===== TEXTE FOURNI

Pourtant, cette « colline de sel » (« Sódomb » en hongrois) créée par le contact d’eaux thermales naturelles à 65 degrés avec l’air mérite vraiment le coup d’oeil. Surtout le matin à la fraîche, quand le soleil vient éclairer les fumées gazeuses et soufrées qui s’en échappent.
Le lieu devient alors presque féerique, noyé dans une brume particulièrement photogénique. Seule la petite odeur d’oeuf pourri qui traine dans l’air perturbe un peu. Mais rien de bien méchant. Ca rappellera peut-être même quelques « bons » souvenirs de collège à certains.

Vapeur d'eau chaude sur un bassin de la cascade de sel d'Egerszalok en Hongrie
Vapeur d'eau chaude à la cascade de sel d'Egerszalok en Hongrie
Vapeur d'eau chaude devant le complexe thermal de la cascade de sel d'Egerszalok en Hongrie

Alimenté par deux puits (l’un creusé en 1961, l’autre en 1987), ce monticule minéral s’étend sur 1000 m² environ. C’est un peu la version réduite de ses illustres ainés turc (Pamukkale) et américain (Yellowstone).
Sa forme et ses couleurs varient en fonction des saisons et des années, mais quand nous y étions il ressemblait à un beau plateau blanc d’où chutaient des eaux pétrifiées multicolores. Du marron, du orange, du rose, du bleu, du vert… l’ambiance était à la fête dans les cascades, le calcaire coulait à flot.

==========
===== LES ENTRÉES

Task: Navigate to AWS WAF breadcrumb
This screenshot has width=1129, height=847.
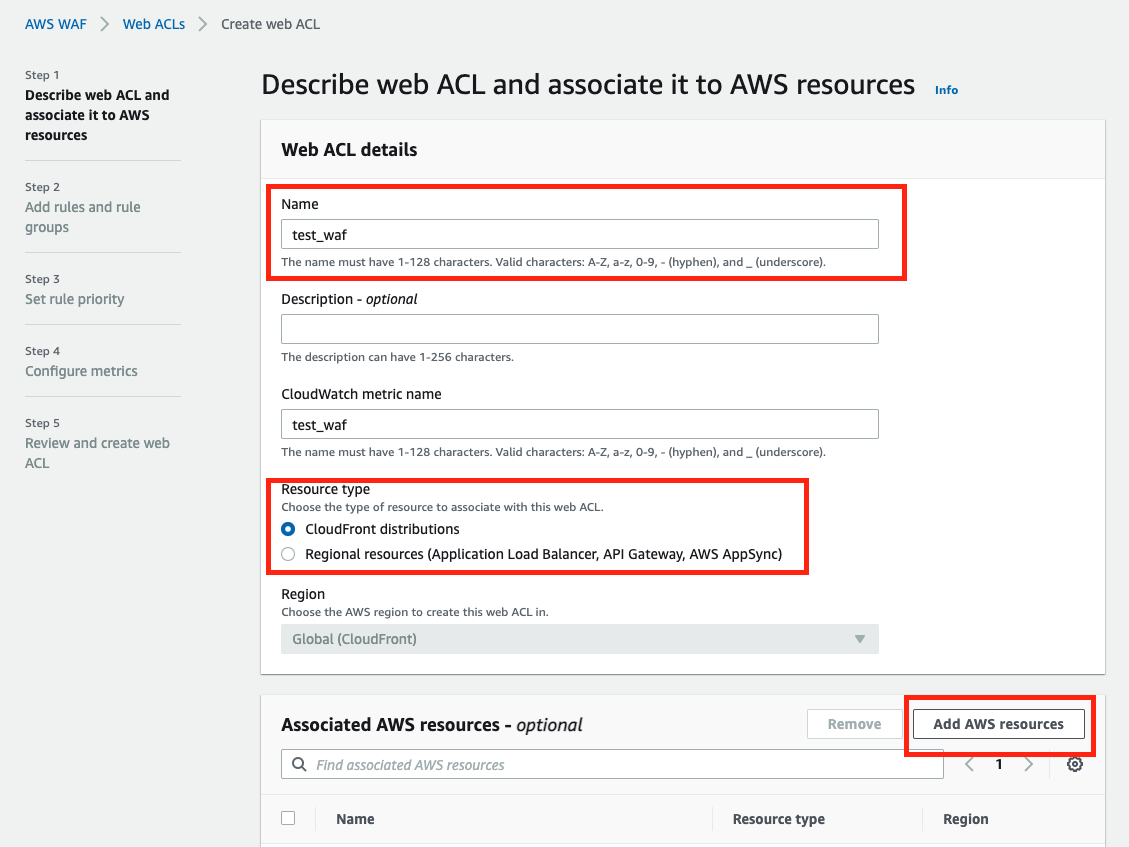Action: (56, 24)
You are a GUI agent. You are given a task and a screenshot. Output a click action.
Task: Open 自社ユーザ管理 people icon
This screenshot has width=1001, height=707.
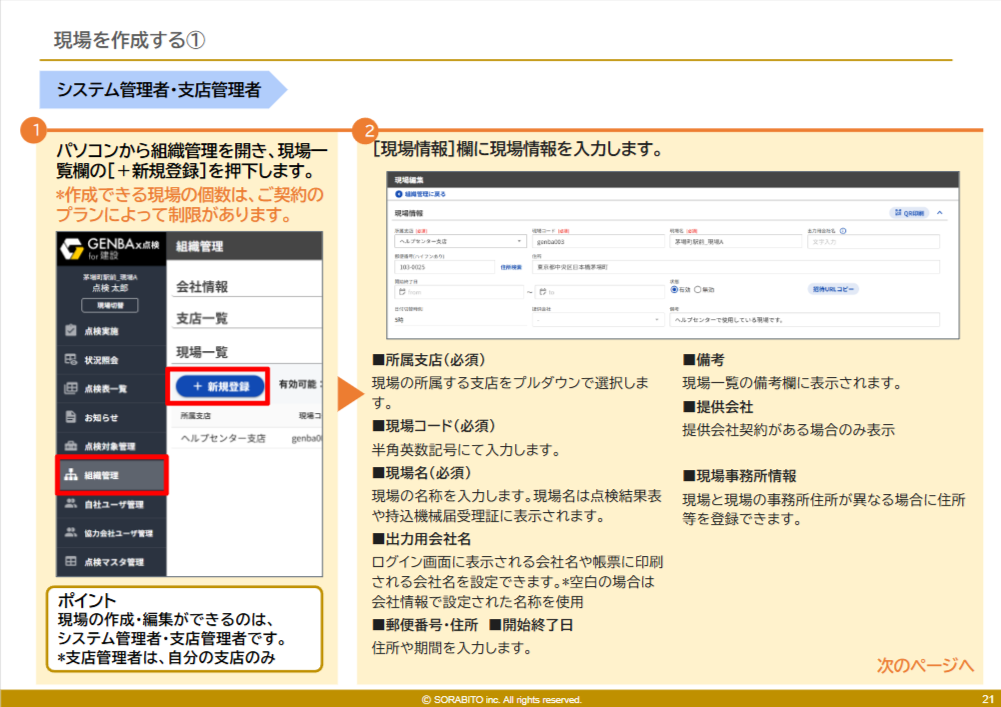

==========

Écrivez la suite du texte sur la cascade de sel d'Egerszalok, en partant de sa dernière phrase. Les entrées forment un ensemble à part, sans rapport avec le texte.

Cascade de calcaire coloré pétrifié
Détail de cascades de calcaire coloré pétrifié
Herbe et vasques d'une cascade de sel

Bassins artificiels

Autour d’elle, trois vastes bassins en béton épousent la pente. Nous n’avons pas été invité au mariage, mais il est difficile de les éviter une fois sur les lieux.
Deux d’entre eux sont vides, grisâtres, dépouillés des eaux thermales qu’un tuyau amenait autrefois depuis la cascade. Des mariés plutôt tristes qui gâchent un peu la fête.
Le troisième, contigu à la « colline de sel », est beaucoup plus joyeux et esthétique. Constitué de petites vasques artificielles en arc de cercle remplies d’eau claire, le calcaire qui les recouvre pourrait presque faire croire à des travertins naturels. Mais la géométrie des lignes, le béton parfois apparent des vasques et les murets périphériques du bassin trahissent la réalisation humaine de l’ensemble.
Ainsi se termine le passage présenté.